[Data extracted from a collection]
---*---
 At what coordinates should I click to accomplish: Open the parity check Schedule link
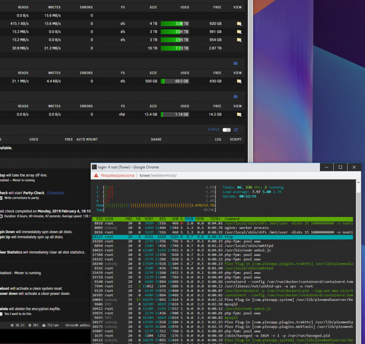coord(56,193)
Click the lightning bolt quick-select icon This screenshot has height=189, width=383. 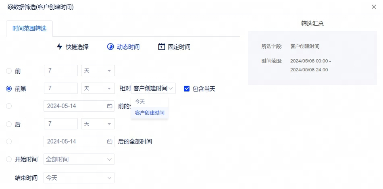click(x=60, y=47)
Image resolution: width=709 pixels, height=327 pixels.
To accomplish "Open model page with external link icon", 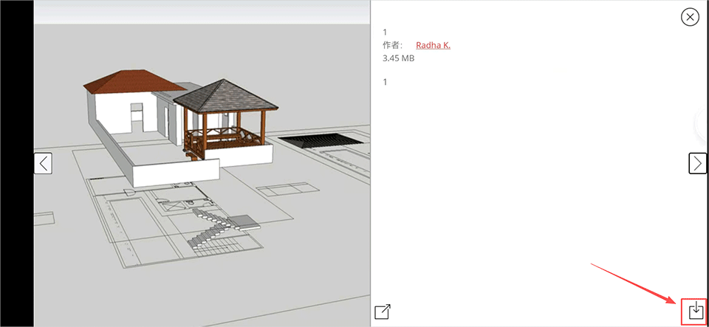I will 383,311.
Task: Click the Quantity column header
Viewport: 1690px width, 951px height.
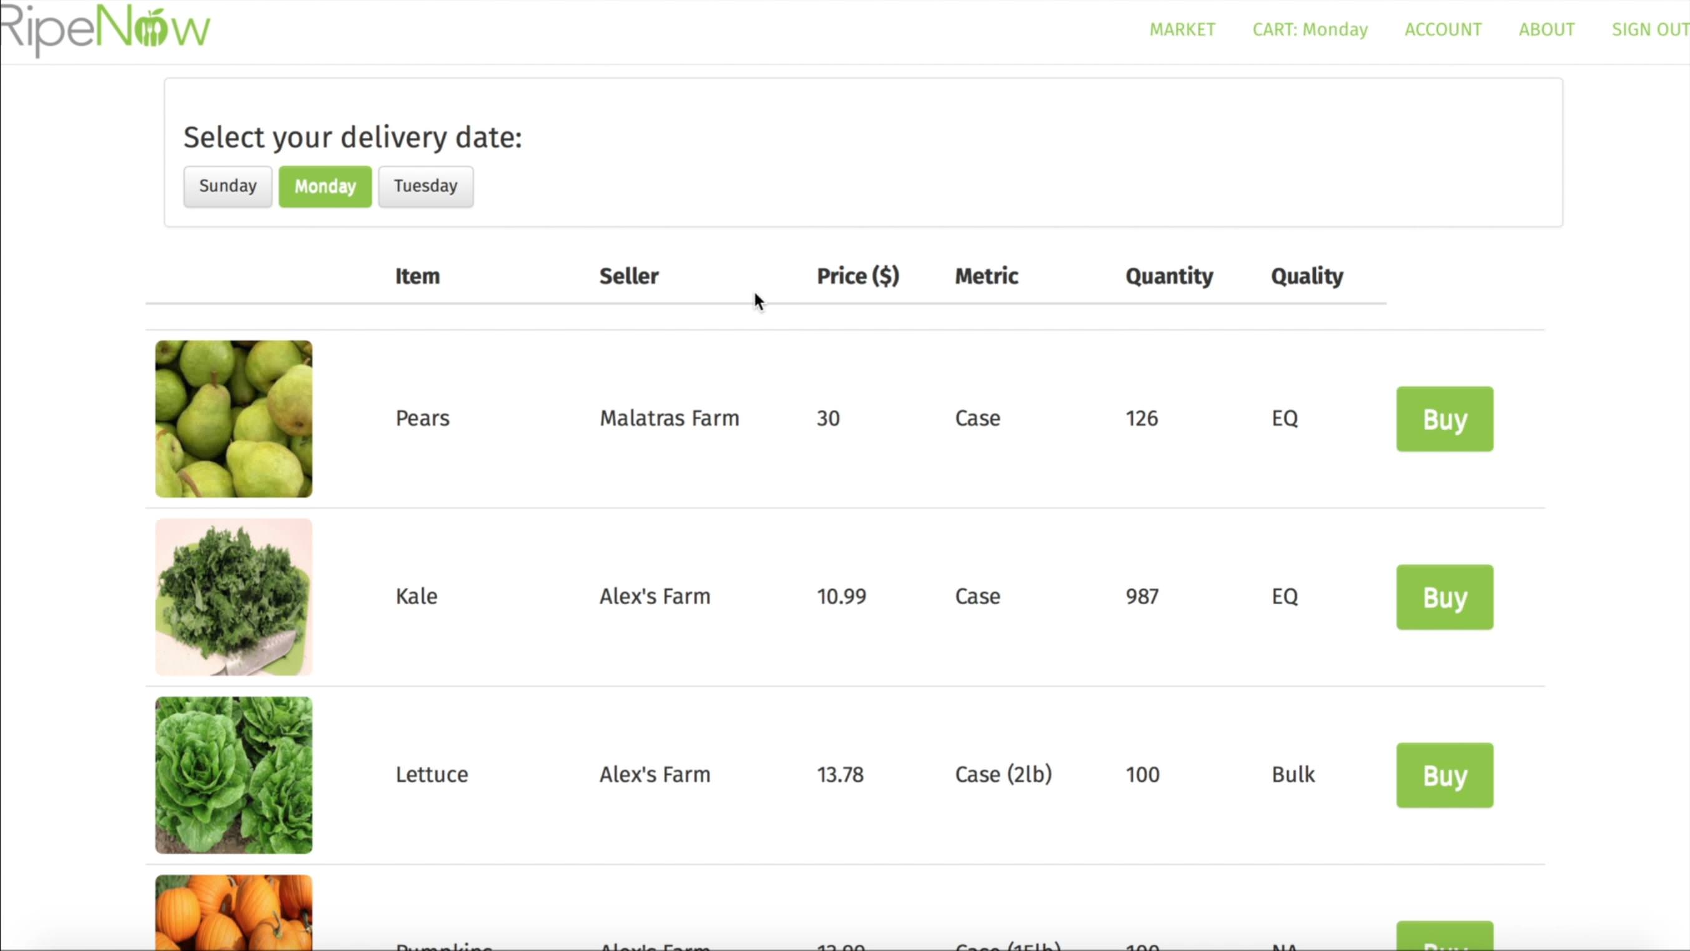Action: [1169, 276]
---*---
> Problem requirements: All lines from the one containing "Task: Click the Quantity column header" to the last line of the data above, both included, should be printed exactly, and the pictures should not appear.

> Reply:
Task: Click the Quantity column header
Viewport: 1690px width, 951px height.
Action: [1169, 276]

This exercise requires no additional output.